What to do
Copy the following data verbatim, line for line.

Data listing

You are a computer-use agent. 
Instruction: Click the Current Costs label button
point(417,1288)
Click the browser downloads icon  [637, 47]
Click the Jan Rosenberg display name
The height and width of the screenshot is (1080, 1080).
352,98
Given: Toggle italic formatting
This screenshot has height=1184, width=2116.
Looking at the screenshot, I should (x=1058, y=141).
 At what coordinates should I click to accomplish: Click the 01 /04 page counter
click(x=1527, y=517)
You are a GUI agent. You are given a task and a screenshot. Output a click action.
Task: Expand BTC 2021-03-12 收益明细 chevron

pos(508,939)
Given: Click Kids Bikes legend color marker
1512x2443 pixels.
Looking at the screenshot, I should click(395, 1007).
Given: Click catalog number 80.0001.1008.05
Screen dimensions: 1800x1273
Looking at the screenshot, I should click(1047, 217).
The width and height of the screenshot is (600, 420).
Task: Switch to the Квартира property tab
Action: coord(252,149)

Problem solution
You are a computer-use agent. 
Instruction: Click the Current Costs label button
point(417,1288)
Click the browser downloads icon  [637, 47]
Click the Jan Rosenberg display name
The height and width of the screenshot is (1080, 1080).
352,98
Given: Toggle italic formatting
This screenshot has height=1184, width=2116.
Looking at the screenshot, I should (x=1058, y=141).
 At what coordinates should I click to accomplish: Click the 01 /04 page counter
click(x=1527, y=517)
You are a GUI agent. You are given a task and a screenshot. Output a click action.
Task: Expand BTC 2021-03-12 收益明细 chevron

pos(508,939)
Given: Click Kids Bikes legend color marker
1512x2443 pixels.
Looking at the screenshot, I should click(395, 1007).
Given: Click catalog number 80.0001.1008.05
Screen dimensions: 1800x1273
Looking at the screenshot, I should click(1047, 217).
The width and height of the screenshot is (600, 420).
Task: Switch to the Квартира property tab
Action: coord(252,149)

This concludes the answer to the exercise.